So I’m almost at the end and for those of you that think I’ve not actually mentioned the toilets, use a translate app on the title. Anywhere compared with India is going to get an A+ for their public toilets, but here they are plentiful, easy to find and clean although they don’t always have hand drying facilities. Shin Osaka station is vast and it gets a special award for the best toilets – there is a dynamic electronic map inside highlighting and directing you to the vacant cubicles. But the prize is the seats – they are amazing. Heated, with wonderful cleaning jets of water and some even play music to disguise what’s happening! On the trains that special button to lower the seat is essential. Now I know why everyone raves about them.
Finally I would like to thank my dear hubby for stopping me adding to his series of “osteopaths around the world” by looking after me so well after my little incident at Nara Park ten days ago when I slipped on the loose gravel and landed on my coccyx. I know I kept that quiet, but it didn’t really impact our holiday as the walking was fine – it was the sitting, lying flat or climbing stairs that was the issue.
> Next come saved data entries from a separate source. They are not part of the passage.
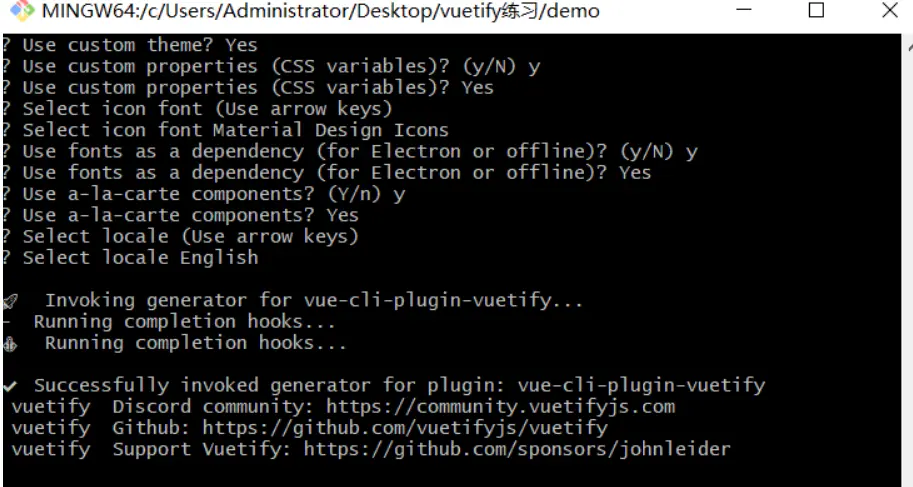Click the MINGW64 window title text
The image size is (913, 487).
[320, 11]
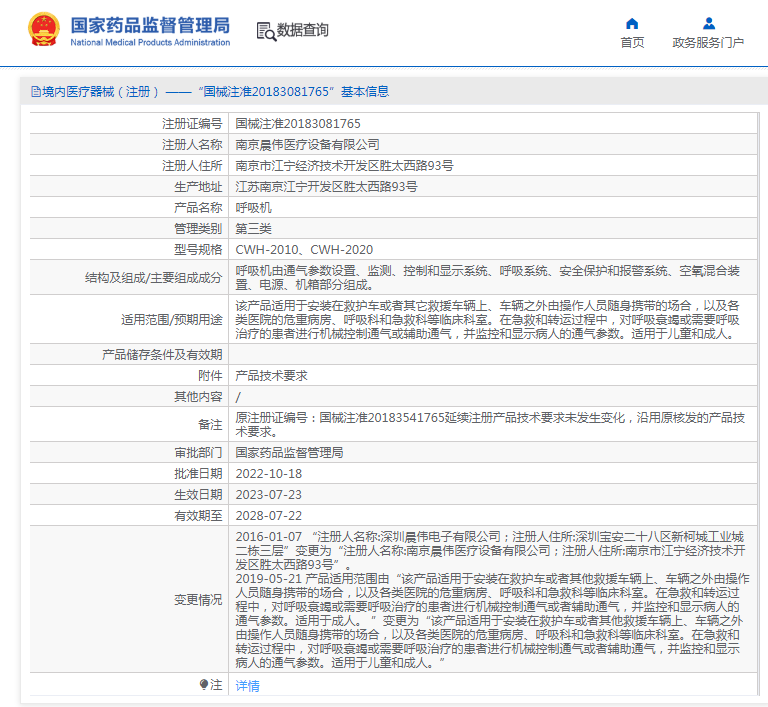Open the 政务服务门户 portal

pos(708,42)
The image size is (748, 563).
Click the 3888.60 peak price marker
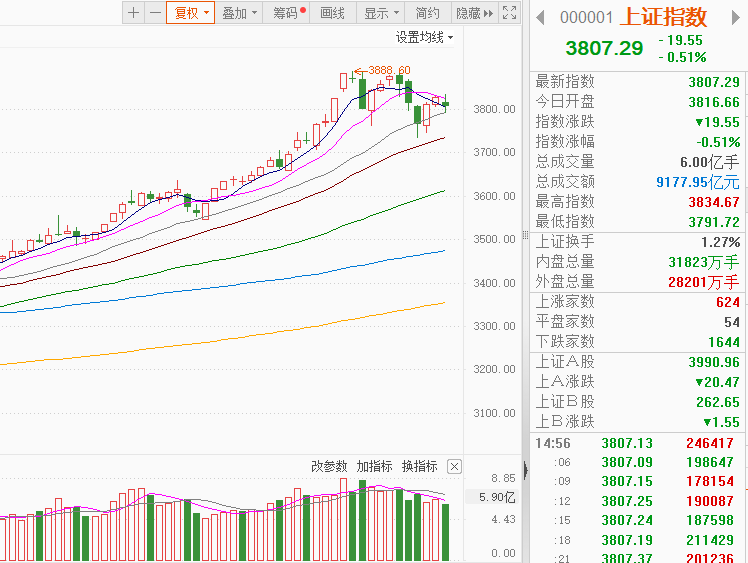click(x=388, y=70)
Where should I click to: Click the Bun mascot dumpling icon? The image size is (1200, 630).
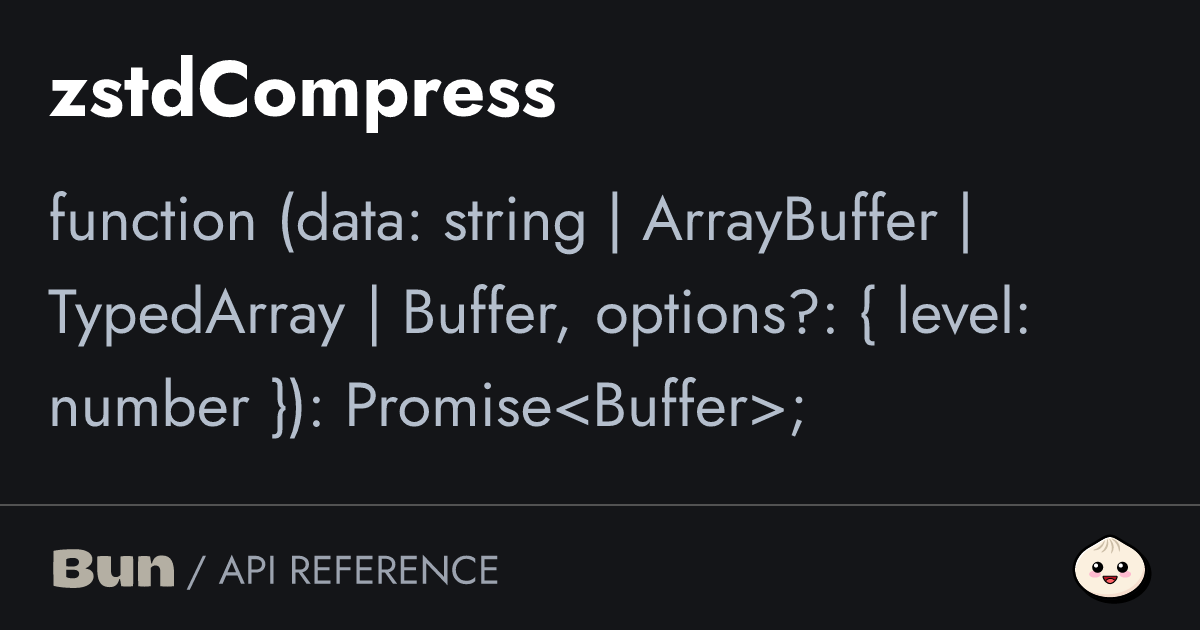(x=1111, y=569)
However with his amazing care I’ve made an incredible recovery and I’m now confident I can sit for 15 hours on the plane home! If I can’t . . . .
What a lovely reflective piece and hope you are better soon and safe trip home
Thank you. All good and back on British soil
Sounds like you had an incredible time. The first time I went was back in 1982 (20 years old) I spent six weeks there for work and was completely blown away by the technology. It was the first time I’d ever seen a Sat Nav! Japan was years ahead of the world in innovation back then, and everything you bought from cameras to audio equipment was top quality.
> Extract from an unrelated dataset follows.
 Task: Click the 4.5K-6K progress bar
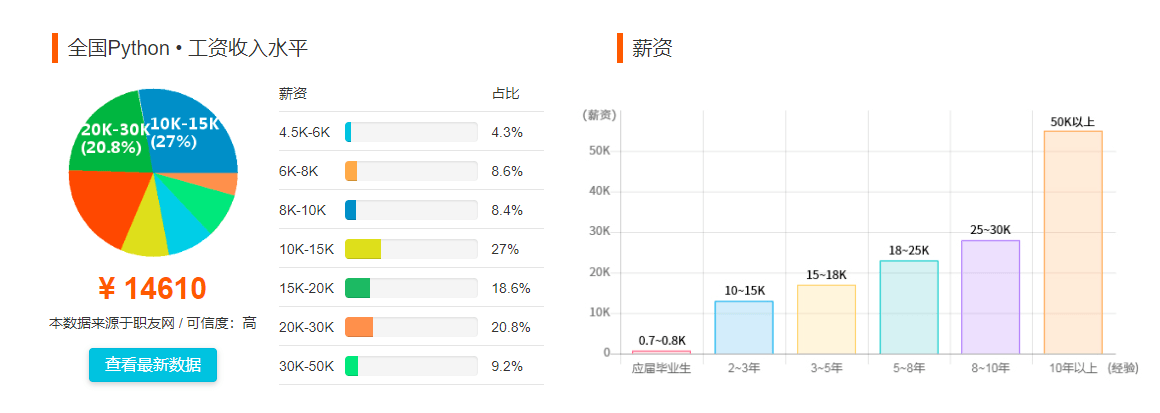tap(411, 132)
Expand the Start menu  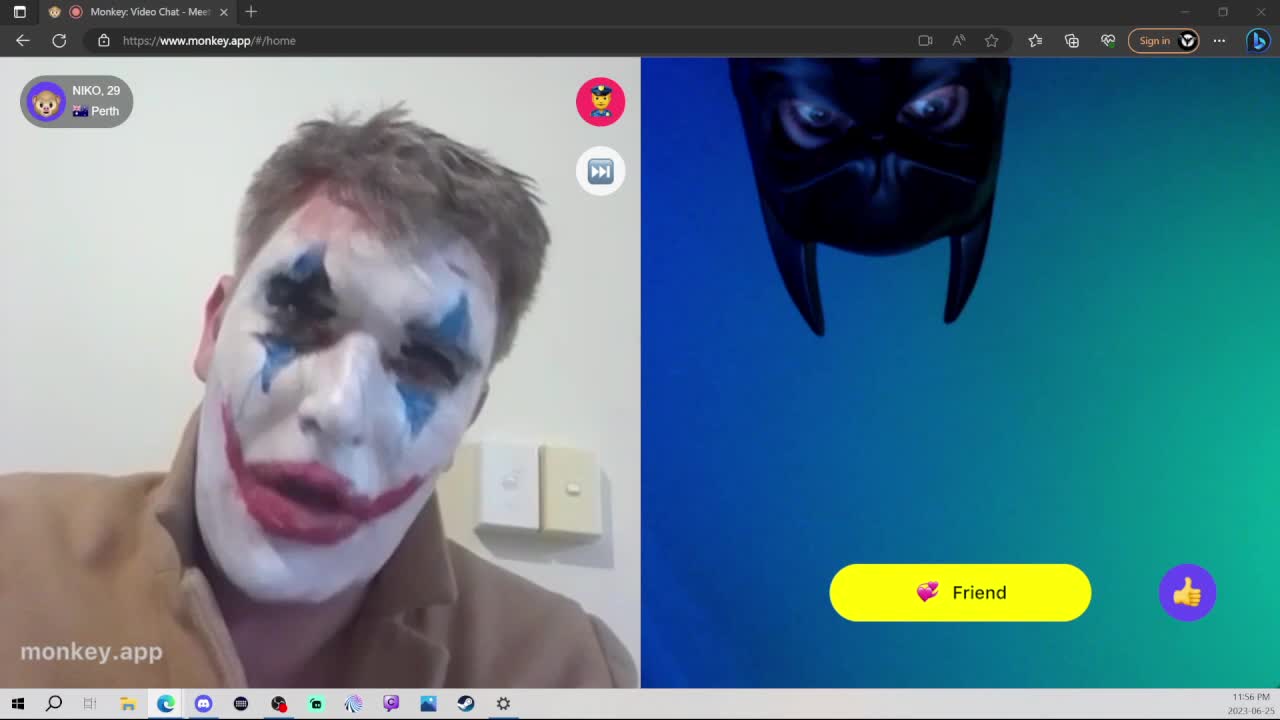point(18,703)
I’ve been three times since, but only once for a proper holiday. Last year I had to persuade Mandy to go now she absolutely loves Japan and its people, and she can’t wait to go back.
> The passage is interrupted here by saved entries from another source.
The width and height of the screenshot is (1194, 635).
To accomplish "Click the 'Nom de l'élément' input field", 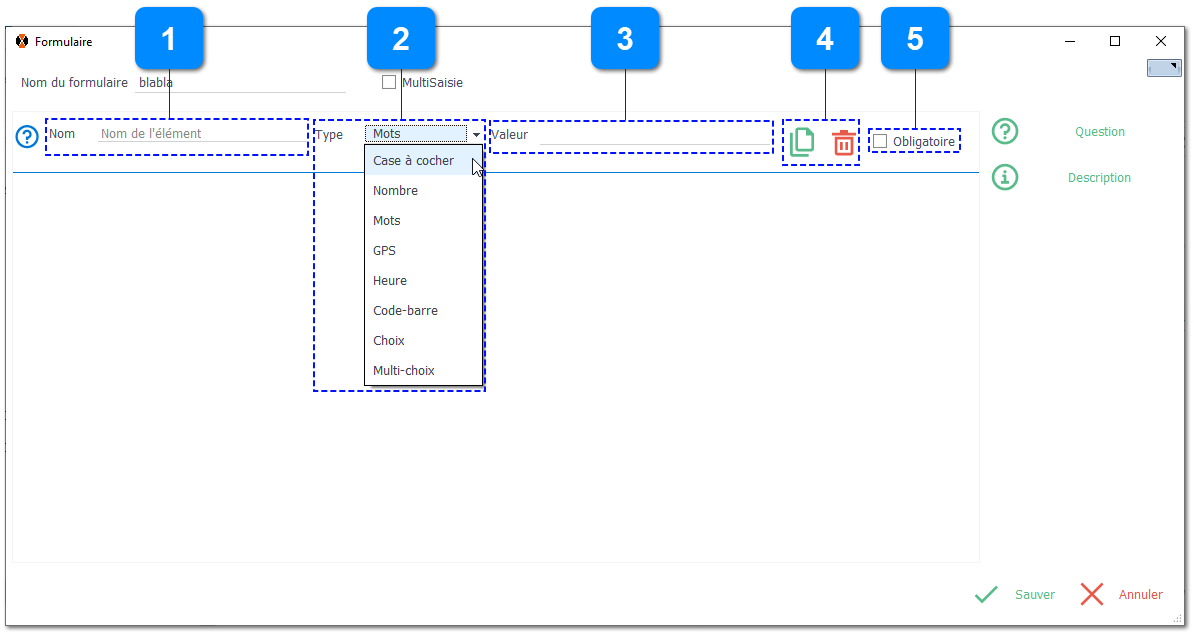I will tap(202, 134).
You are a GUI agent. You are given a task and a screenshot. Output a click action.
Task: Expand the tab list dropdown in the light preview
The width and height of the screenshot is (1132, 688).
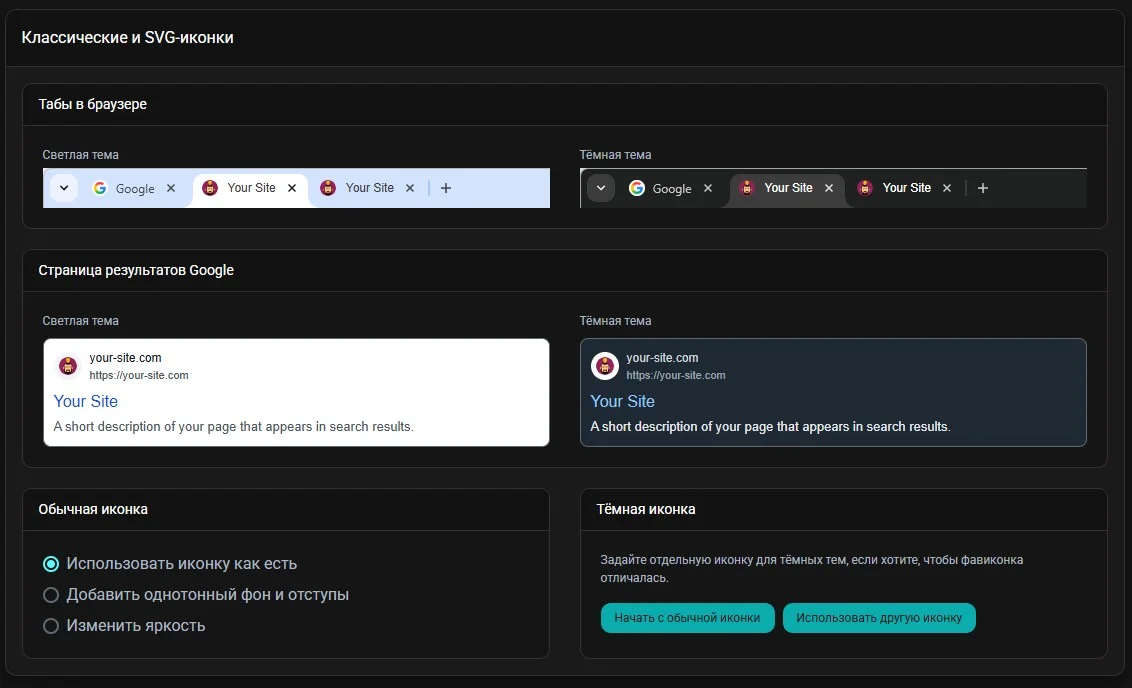point(63,188)
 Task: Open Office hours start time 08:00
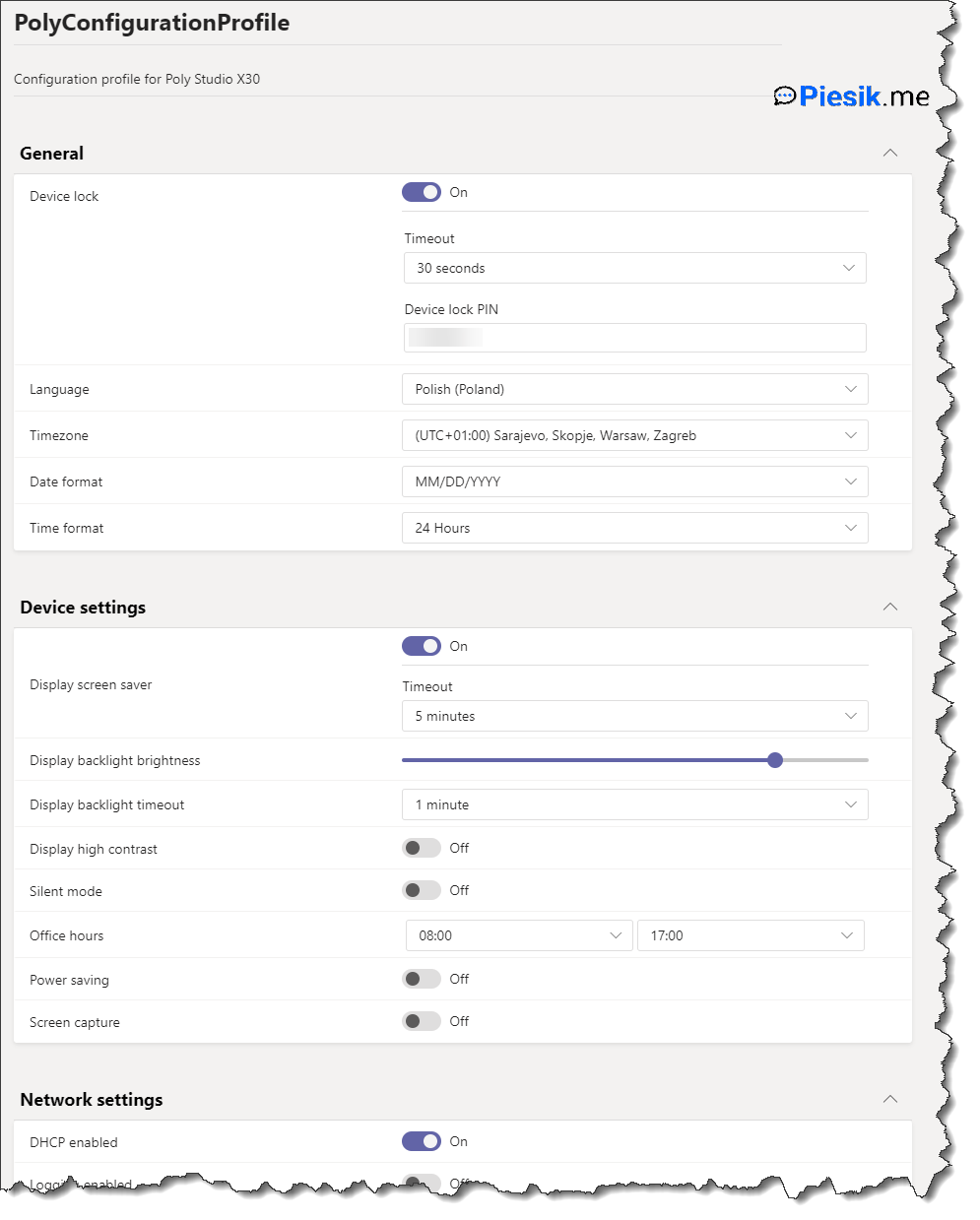tap(519, 935)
Looking forward to seeing you in Israel soon.
We did. It’s so true about much of the technology but i think now they excel in their infrastructure as well.
Be careful what you wish for . . .
How long before you get a heated toilet at home???
Oh Sara
Wonderful trip have loved. Travelling with you and Steven hope you are better and will travel pain free love your description of the country and experience you had can’t wait to hear more safe journey home xxxxxx
Thank you. We enjoyed having you with us!
Read the title!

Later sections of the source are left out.